The way Larsen describes it, if electrons were wealth, RMP would be the redistributor-in-chief when it comes to skimming clean solar-generated electrons and giving them to customers still reliant on the utility's deep and dirty fossil-fuel energy mix—which, between coal and natural gas, accounts for more than 70 percent of RMP's delivered energy.
"For the last 4 1/2 years, we donate those [extra] electrons to Rocky Mountain Power, and Rocky Mountain Power then turns around and sells them to our neighbors at the full rate, even though they haven't done anything to generate it. Now they want to fine me for making that donation to the grid?" Larsen asks with a scoff.
"They keep up a facade of this socialist appearance in order to maintain their capitalist profit, and to me, that is the last straw," Larsen says.
While the sun shines on us all, the solar-energy debate is one that divides people along class and color lines, oftentimes with proponents of traditional fossil fuels arguing that "net meter" customers—those who power their homes with solar power—have for too long had their costly panels subsidized by average customers. This line of argument goes that "distributed generation" (DG) that results from net-meter (solar panel) customers actually can strain the grid, and the discount those customers receive on their bills is significantly higher than the value of the energy they give back. The "Sunny DG" crowd, however, argues that clean energy returned to the grid profits the utility immediately while providing long-term benefits to the community and the planet overall. According to an outside expert, Severin Borenstein of the Energy Institute at Berkeley's Haas School of Business, both claims are true.

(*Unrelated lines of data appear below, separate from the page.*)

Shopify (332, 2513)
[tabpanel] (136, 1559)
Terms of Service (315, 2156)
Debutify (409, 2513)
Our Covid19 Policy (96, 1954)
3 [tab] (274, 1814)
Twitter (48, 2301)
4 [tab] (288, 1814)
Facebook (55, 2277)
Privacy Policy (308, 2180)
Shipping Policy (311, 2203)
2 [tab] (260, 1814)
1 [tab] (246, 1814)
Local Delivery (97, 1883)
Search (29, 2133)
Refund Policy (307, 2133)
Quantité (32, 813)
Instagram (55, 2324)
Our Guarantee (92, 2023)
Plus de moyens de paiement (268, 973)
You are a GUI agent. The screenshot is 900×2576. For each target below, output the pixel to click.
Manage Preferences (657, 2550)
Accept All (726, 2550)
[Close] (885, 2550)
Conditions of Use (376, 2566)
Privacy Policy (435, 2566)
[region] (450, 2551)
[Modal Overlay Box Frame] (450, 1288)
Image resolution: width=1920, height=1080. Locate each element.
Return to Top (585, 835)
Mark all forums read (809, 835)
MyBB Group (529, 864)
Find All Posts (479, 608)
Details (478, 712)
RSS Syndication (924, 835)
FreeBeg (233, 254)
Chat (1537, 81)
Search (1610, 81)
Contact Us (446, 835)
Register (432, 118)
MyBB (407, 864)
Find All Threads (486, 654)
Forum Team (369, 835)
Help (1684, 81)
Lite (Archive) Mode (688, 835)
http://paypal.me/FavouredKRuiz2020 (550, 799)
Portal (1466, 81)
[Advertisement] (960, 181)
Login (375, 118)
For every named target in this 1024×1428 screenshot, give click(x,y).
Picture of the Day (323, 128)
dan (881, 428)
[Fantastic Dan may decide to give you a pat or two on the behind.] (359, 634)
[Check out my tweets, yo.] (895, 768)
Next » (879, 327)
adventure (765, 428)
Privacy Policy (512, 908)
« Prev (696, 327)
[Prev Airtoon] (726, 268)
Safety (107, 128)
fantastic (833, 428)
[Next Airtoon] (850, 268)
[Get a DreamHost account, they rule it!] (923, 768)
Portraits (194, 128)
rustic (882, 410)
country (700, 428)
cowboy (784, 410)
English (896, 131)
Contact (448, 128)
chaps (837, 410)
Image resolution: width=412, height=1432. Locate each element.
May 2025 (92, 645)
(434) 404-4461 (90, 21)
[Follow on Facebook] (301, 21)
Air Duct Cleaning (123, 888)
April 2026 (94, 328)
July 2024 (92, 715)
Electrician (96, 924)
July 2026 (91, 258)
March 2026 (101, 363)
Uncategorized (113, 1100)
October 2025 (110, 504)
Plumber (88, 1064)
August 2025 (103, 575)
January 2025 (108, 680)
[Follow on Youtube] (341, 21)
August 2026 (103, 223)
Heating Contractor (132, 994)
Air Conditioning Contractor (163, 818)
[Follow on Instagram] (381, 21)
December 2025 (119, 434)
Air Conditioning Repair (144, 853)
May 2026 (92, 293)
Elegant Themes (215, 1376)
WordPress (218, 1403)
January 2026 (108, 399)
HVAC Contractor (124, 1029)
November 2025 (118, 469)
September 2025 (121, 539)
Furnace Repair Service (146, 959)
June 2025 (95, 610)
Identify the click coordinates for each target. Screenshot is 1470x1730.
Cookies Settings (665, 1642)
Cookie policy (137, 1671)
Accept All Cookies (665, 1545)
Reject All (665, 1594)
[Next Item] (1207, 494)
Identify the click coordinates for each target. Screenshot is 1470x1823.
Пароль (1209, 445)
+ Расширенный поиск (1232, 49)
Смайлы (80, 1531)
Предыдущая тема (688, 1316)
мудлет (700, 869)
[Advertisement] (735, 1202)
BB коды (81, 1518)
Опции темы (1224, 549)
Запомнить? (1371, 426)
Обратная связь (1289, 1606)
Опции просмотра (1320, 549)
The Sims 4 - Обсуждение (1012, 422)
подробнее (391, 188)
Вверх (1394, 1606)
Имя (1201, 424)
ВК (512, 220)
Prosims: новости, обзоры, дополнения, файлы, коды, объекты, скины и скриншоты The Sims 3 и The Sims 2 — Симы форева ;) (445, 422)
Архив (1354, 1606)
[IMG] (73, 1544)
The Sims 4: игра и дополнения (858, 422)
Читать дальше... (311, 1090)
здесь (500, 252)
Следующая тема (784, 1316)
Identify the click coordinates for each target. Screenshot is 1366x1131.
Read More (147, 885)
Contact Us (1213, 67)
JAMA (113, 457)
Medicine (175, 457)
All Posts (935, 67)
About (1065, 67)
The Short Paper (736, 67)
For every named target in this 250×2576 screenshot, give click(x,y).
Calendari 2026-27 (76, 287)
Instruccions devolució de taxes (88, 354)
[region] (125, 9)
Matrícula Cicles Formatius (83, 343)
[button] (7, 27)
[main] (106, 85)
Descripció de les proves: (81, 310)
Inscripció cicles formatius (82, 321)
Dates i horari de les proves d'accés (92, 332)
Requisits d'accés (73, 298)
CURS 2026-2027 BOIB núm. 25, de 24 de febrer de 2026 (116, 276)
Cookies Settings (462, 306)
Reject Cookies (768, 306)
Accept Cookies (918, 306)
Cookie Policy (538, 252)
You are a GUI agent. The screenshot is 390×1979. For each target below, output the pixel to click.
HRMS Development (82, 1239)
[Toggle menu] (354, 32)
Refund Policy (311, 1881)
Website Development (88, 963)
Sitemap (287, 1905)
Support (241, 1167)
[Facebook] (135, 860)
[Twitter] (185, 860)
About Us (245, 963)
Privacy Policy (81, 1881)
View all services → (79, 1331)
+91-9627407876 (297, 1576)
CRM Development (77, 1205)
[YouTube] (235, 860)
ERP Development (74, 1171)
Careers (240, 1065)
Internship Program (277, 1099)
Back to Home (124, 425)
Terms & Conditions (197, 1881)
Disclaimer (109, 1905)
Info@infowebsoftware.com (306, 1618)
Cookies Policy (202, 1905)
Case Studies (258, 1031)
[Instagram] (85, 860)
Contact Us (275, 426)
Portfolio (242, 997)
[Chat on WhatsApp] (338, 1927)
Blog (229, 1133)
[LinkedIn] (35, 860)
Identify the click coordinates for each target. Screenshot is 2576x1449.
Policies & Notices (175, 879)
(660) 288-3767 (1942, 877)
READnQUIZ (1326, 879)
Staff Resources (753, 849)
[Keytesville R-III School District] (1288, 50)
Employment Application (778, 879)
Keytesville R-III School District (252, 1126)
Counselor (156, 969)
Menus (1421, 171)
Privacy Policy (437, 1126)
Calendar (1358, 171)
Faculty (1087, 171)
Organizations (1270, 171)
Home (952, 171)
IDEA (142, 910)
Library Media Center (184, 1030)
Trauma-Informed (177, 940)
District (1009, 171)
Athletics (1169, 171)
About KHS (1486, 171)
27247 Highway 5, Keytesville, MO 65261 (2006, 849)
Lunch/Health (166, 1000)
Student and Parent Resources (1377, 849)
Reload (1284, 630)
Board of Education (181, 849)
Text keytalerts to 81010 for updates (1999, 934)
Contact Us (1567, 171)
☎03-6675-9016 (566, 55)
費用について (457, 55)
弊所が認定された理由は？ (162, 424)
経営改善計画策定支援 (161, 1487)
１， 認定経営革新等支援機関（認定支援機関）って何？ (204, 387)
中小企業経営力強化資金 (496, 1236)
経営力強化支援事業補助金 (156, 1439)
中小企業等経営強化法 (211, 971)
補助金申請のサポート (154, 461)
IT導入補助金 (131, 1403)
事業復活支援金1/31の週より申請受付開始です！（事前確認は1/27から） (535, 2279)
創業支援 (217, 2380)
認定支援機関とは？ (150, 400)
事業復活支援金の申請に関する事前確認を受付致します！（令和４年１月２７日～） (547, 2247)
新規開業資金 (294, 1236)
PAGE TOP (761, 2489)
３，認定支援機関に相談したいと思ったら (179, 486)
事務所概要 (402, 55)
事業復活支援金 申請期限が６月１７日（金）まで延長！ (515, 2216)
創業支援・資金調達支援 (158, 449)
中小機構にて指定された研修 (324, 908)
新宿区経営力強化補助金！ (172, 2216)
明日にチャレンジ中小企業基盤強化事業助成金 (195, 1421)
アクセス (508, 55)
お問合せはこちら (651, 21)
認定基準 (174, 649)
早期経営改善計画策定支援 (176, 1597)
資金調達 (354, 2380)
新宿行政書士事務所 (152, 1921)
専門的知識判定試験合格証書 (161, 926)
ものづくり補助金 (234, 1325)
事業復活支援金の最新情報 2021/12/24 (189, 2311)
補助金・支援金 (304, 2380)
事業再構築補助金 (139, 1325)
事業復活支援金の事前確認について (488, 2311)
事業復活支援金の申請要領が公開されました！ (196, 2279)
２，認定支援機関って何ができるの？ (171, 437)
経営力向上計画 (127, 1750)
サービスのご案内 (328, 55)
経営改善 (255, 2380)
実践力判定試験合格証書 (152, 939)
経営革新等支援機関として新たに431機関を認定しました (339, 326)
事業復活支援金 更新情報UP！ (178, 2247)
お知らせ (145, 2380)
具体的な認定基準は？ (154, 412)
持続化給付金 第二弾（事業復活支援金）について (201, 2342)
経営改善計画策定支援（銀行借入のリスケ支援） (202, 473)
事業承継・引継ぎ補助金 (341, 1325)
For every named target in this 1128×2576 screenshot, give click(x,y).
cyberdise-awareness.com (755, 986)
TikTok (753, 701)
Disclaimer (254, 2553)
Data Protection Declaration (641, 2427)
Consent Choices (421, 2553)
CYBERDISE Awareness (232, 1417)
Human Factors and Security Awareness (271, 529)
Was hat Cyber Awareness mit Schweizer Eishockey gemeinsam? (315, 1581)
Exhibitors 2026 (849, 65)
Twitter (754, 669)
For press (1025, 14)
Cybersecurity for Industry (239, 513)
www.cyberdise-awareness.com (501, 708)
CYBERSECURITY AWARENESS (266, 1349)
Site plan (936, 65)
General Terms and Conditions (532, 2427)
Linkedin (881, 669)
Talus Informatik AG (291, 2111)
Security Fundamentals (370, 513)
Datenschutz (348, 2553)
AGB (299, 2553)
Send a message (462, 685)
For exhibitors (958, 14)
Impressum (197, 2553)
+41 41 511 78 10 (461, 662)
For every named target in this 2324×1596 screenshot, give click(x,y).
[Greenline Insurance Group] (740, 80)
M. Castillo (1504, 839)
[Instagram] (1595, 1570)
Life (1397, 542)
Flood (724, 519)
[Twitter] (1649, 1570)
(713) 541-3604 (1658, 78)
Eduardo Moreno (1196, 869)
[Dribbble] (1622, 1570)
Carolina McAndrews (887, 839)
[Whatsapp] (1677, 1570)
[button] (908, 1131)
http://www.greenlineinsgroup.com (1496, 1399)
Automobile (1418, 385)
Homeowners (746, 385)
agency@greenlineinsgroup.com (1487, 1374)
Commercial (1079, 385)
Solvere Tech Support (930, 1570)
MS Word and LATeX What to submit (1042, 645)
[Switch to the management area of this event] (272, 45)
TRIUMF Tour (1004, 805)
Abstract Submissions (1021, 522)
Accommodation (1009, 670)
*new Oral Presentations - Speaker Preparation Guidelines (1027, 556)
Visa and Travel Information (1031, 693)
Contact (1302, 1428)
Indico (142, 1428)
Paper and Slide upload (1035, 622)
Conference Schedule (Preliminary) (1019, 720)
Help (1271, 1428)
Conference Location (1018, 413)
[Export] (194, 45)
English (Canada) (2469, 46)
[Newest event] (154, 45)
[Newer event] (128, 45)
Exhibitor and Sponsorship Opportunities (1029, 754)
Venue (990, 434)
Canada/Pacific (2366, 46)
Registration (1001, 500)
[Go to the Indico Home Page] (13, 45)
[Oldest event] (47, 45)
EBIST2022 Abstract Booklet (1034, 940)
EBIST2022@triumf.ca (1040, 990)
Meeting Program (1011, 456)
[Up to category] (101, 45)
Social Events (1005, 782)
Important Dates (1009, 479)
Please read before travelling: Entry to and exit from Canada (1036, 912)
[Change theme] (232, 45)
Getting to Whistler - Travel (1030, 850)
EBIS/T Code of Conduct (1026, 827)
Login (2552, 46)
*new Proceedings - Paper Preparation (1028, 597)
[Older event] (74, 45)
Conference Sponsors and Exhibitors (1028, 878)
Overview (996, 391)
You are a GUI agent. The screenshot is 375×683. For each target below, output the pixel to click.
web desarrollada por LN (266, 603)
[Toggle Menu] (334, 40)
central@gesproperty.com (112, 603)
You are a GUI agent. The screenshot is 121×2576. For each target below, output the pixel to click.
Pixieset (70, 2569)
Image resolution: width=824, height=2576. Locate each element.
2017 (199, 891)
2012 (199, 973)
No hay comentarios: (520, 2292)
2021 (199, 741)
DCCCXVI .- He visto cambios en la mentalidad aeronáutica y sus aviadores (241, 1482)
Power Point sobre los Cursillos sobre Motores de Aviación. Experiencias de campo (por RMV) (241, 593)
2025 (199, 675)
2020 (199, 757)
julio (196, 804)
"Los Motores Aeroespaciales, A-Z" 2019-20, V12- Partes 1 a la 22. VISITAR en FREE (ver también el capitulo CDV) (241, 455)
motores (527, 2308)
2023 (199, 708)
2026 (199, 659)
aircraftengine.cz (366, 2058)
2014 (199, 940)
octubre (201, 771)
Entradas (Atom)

But what's interesting in the current net-metering debate is what's not being talked about: the external environmental and public-health benefits of solar in reducing air, land and water pollution. Currently, the referees in this debate—the Public Service Commission (PSC), which is studying the costs and benefits of solar net metering—have been studying the issue with plans to offer a proposal that would be up for public comment in October.
In 2014, when RMP first floated the idea of a $4.25-per-month tariff on net-meter customers, the utility was battered by negative publicity. Since then, the PSC has made a strong move to block out "externalities" from the debate. The PSC has agreed that, during this phase of the discussion, clean-energy advocates will not be able to argue for the long-term benefits of solar, but will be restricted to analyzing costs and benefits only in terms of rates and utility-infrastructure concerns.
To put it another way, if the regulation debate were a trial, and lawyers for the sun wanted to cross-examine coal for past crimes of pollution and mass assaults on the public's health, RMP would be the lawyer objecting to hearsay, and the PSC would be the judge appointed by Gov. Gary Herbert sustaining the objection.
In Utah, state regulators have set up the analysis now to take "externalities" off the table, but advocates point out that it's still possible for the public to let the commission know they want these factors to be part of the discussion, and that such things can still be presented as an appeal argument when the commission begins debating a "just and reasonable" solar tariff.
There are only an estimated 3,000 rooftop-solar users in Utah, so why is there so much heat over the issue? Solar advocates point out that, left unchecked, the utility will do everything it can to muscle out renewable-energy providers so it can keep burning dirty fossil fuels. For now, solar net-meter customers comprise a small subset of ratepayers, but RMP realizes that they are a rapidly growing demographic. RMP's parent company Pacificorp noted in its 2015 Integrated Resource Plan that, at the end of 2014, it had 8,266 net-meter customers across the six states it operates in—an increase of 48 percent from the previous year.
As for those "external" factors such as air quality and environmental concerns? Larsen, for one, says it shouldn't be hard to bring them into the PSC's calculations. He says that during the four years since he went solar, the reduction in carbon-dioxide emissions from his home and his electric car added up to more than 140,000 pounds of CO2.
"It doesn't take a rocket scientist to look up on the Environmental Protection Agency's website to see how much CO2 is developed by burning a lot of coal," Larsen says.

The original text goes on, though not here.